* Excerpt to read *
On average, 102 neonates per daphnid were produced over 25 days in the controls, corresponding to 4.3 neonates per individual-day. Under the adult exposure regime, DBP had no significant effect on the number of neonates per individual-day (Wilcoxon tests; p > 0.05; Figure S4.B). However, the full life cycle exposure regime significantly reduced the number of neonates produced per individual-day, following a monotonous concentration-dependent relationship (Figure 5.B). Daphnids exposed to the three lowest concentrations (0.5, 1 and 10 µg/L) showed a similar number of neonates per individual-day compared to the control (log-rank test; p > 0.05). In contrast, those exposed to concentrations higher than 100 µg/L showed a significant reduction in neonate production per individual-day (log-rank test; p<0.05); by 45%, 53%, 62%, 72% and 85% under exposure to 100, 280, 500, 1000 and 2000 µg/L, respectively. Under the full life cycle exposure regime, for reproduction rate per individual-day, we assessed an EC5-25d of 0.35 [0.04 - 2.30] µg/L, an EC10-25d of 1.01 [0.16 - 5.04] µg/L, an EC20-25d of 3.14 [0.72 - 11.83] µg/L and an EC50-25d of 22.16 [8.49 - 53.35] µg/L (95% confidence intervals).

Impact of DBP on population dynamics

The results obtained through population modelling illustrated how combined effects on several individual endpoints may propagate to the population level.

As a population endpoint, the population growth rate (PGR) is shown in Figure 6.A for both exposure regimes. The value of the PGR in the control condition was 1.41 (IQR 1.4-1.42) per day, representing a population growth of 41% per day, and meaning that our control population had a very high growth potential. Results derived from the adult exposure regime data were similar to the control condition for all exposure concentrations, with PGR values between 1.39 and 1.41. Overlapping IQRs indicated that the PGR was not different between exposed and control conditions. Results derived from the full life cycle exposure regime data highlighted a progressive decrease in the PGR with increasing exposure concentrations. Population-level impacts were limited at the lowest tested concentrations. Exposure to 100 µg/L resulted in a reduction in the PGR of 12.4% compared to the control. The PGR was even lower for higher concentrations, such as 500 µg/L and 2000 µg/L, with reduction of 19.7% and 27.7%, respectively.

* Dataset entries *
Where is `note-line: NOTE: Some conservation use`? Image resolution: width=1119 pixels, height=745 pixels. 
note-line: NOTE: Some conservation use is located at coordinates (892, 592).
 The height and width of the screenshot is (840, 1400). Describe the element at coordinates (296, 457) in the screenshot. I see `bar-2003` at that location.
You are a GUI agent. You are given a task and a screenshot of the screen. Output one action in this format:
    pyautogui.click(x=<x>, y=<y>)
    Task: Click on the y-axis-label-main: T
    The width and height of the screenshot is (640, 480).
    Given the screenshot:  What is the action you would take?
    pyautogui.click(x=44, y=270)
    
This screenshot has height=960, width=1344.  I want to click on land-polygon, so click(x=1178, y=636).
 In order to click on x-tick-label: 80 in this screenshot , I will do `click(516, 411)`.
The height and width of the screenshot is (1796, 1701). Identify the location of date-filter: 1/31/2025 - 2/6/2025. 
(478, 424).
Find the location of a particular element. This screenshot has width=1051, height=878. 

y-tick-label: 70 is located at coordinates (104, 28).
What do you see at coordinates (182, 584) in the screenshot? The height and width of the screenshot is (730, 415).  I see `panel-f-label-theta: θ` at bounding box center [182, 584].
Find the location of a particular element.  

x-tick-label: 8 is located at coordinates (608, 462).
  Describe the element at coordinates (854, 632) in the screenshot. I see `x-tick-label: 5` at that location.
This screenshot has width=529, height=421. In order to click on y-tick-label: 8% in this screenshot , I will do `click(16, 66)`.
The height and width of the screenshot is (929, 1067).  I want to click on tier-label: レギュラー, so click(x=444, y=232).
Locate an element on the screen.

* Brief *
Write out the part of the DBP passage above, starting with "The results obtained" and going on through "the population level.".

* Exercise result *
The results obtained through population modelling illustrated how combined effects on several individual endpoints may propagate to the population level.